Skip to content
Weather
Link copied to clipboard

Arctic warms; Philly cools

While cold air poured into North America, frozen northland wasn’t so frozen.

Temperatures over the Arctic Ocean between Norway and the North Pole were about 11 degrees above normal in February, according to the NASA satellite data released this afternoon.

Meanwhile, parts of North America, including Philadelphia, where official readings for the month were 3.6 degrees below normal, shivered.

As we've said, global warming is not a spectator sport, and month-to-month and inter-annual changes generally have been incremental.

Given the small degree of changes, it makes sense that if one part of the planet is unusually cold, it must be unusually warm somewhere else.

Overall global temperatures were 0.31 degrees Fahrenheit  above the 30-year "normals," according to John Christy at the University of Alabama, a keeper of the satellite data.

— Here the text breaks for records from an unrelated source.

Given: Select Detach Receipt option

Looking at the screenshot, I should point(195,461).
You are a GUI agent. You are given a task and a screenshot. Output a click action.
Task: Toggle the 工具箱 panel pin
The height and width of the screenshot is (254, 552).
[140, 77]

That deviation isn't much different from January's 0.30.

Overall, he said, the warming trend in the satellite dataset, dating to November 1978, is about 0.25 degrees Fahrenheit per decade.

That is similar to the rate calculated by the National Climate Data Center's analysis of surface stations. The NCDC records date to 1880, and the annual change in either direction has never exceeded 0.5 degrees Fahrenheit.

Locally, we are about to experience a warming trend of our own. After a cold day tomorrow, with temperatures struggling to get past freezing, a march to normality begins.

Temperatures are heading in to the low 50s by Saturday.